(SOURCE MATERIAL)

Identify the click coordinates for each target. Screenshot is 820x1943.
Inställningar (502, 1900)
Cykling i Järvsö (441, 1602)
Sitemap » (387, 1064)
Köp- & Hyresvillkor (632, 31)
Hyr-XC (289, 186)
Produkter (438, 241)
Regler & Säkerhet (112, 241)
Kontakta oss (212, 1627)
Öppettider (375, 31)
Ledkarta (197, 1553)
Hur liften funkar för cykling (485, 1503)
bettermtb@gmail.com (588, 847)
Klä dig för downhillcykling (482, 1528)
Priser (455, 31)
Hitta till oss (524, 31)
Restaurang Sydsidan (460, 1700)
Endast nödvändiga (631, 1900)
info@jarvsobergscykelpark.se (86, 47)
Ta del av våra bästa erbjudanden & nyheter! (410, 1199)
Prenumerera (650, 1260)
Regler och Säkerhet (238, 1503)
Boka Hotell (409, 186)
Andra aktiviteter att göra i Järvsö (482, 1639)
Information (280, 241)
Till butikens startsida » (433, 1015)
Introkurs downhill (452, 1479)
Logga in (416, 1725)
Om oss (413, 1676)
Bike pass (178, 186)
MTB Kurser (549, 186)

(End SOURCE MATERIAL)

**TASK ITEM**
Please reproduce every line of the material word for word.

**RESPONSE BOX**
Identify the click coordinates for each target. Screenshot is 820x1943.
Inställningar (502, 1900)
Cykling i Järvsö (441, 1602)
Sitemap » (387, 1064)
Köp- & Hyresvillkor (632, 31)
Hyr-XC (289, 186)
Produkter (438, 241)
Regler & Säkerhet (112, 241)
Kontakta oss (212, 1627)
Öppettider (375, 31)
Ledkarta (197, 1553)
Hur liften funkar för cykling (485, 1503)
bettermtb@gmail.com (588, 847)
Klä dig för downhillcykling (482, 1528)
Priser (455, 31)
Hitta till oss (524, 31)
Restaurang Sydsidan (460, 1700)
Endast nödvändiga (631, 1900)
info@jarvsobergscykelpark.se (86, 47)
Ta del av våra bästa erbjudanden & nyheter! (410, 1199)
Prenumerera (650, 1260)
Regler och Säkerhet (238, 1503)
Boka Hotell (409, 186)
Andra aktiviteter att göra i Järvsö (482, 1639)
Information (280, 241)
Till butikens startsida » (433, 1015)
Introkurs downhill (452, 1479)
Logga in (416, 1725)
Om oss (413, 1676)
Bike pass (178, 186)
MTB Kurser (549, 186)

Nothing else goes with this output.